This problem is solved because the component, ie, the adsorbent, acts to temporarily store the gas phase component. The first component comprises, for example, at least one of the following materials: i.e. meershaum
and/or porous mineral earths such as magnesium silicate in the form of sepiolite, polymers in a dense network, silica gel,
Alumina etc. are suitable. Among the silica gels mentioned above, Joseph Crosfield Limited sells "Sorbsil" U30 and "Sorbsil" which have been proven to have satisfactory performance.
There are two products marketed under the name ID Gel I. Preferably, the first component has porous, particulate properties. As mentioned above, the first component needs to be a rapid but weakly retentive adsorbent for the gas phase components of tobacco smoke. Adsorbents such as celluloses used for solid phase components are therefore unsuitable as the first component. Furthermore, as mentioned above, the material selected as the first component, when mixed or dispersed with the second component, adsorbs gas phase components with the first component and absorbs the tobacco while smoking. Since it combines with the second component while not being inhaled, it must be able to release the adsorbed gas phase component. Therefore, carbon cannot be used as the first component or even its main constituent, since it is classified as a strong adsorbent for the gas phase components of tobacco smoke. The second component may be, for example, Diamond Shamrock Chemical Company.
Company)'s "Duolite" A-
2. A-7 (e.g. GPA327) or Bayer A.G.'s "Lewatit" OC1037 (e.g. "Lewatit E")
It may be an ion exchange resin such as that commercially available under the name 372/74).
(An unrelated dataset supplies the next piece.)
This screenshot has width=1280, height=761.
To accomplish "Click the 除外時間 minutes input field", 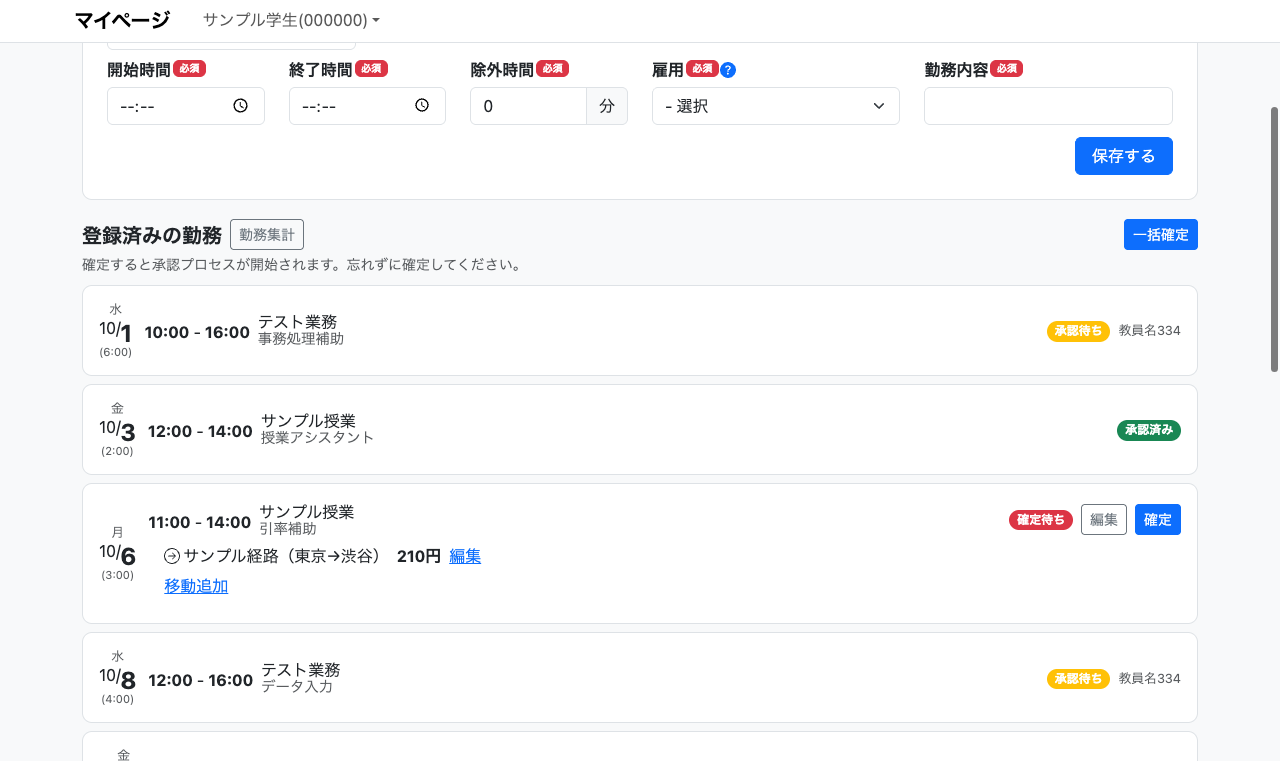I will coord(528,106).
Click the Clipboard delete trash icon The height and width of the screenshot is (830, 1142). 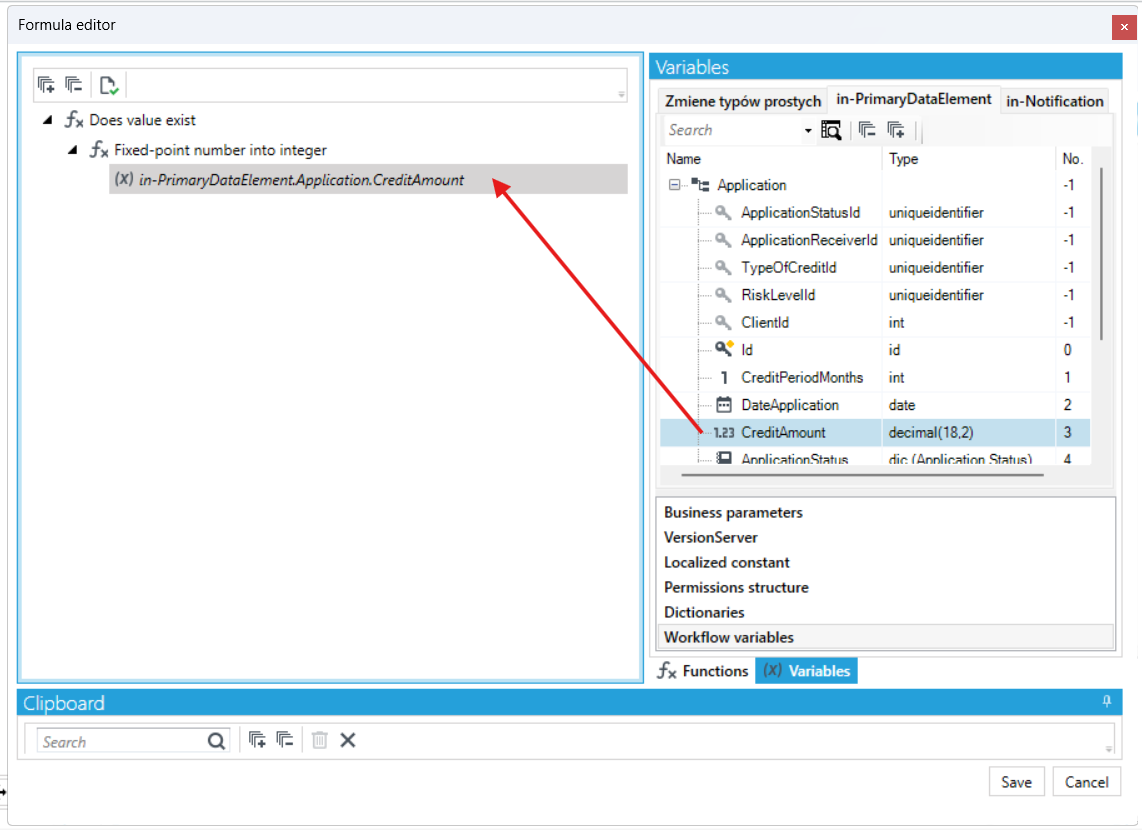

Also, suitable amino-type anion exchange resins include those used in the filter claimed in British Patent No. 1509197. Other ion-exchange resins that have demonstrated good results include Mitsubishi Chemical Corporation's CR20 and WA21 trade name Diaion.
(Registered trademark). Here, "duolite" is a porous polymethacrylate resin having primary amino groups. "Rewatite" is a porous polystyrene resin with a dense network structure closely connected to divinylbenzene and having primary amino groups. Furthermore, Diaion is a porous resin similar to the above-mentioned Rewatite. The second component may be polyethyleneimine impregnated into a porous powder carrier or supported on a fibrous material such as paper or cellulose acetate. The second component may be made of more than one material.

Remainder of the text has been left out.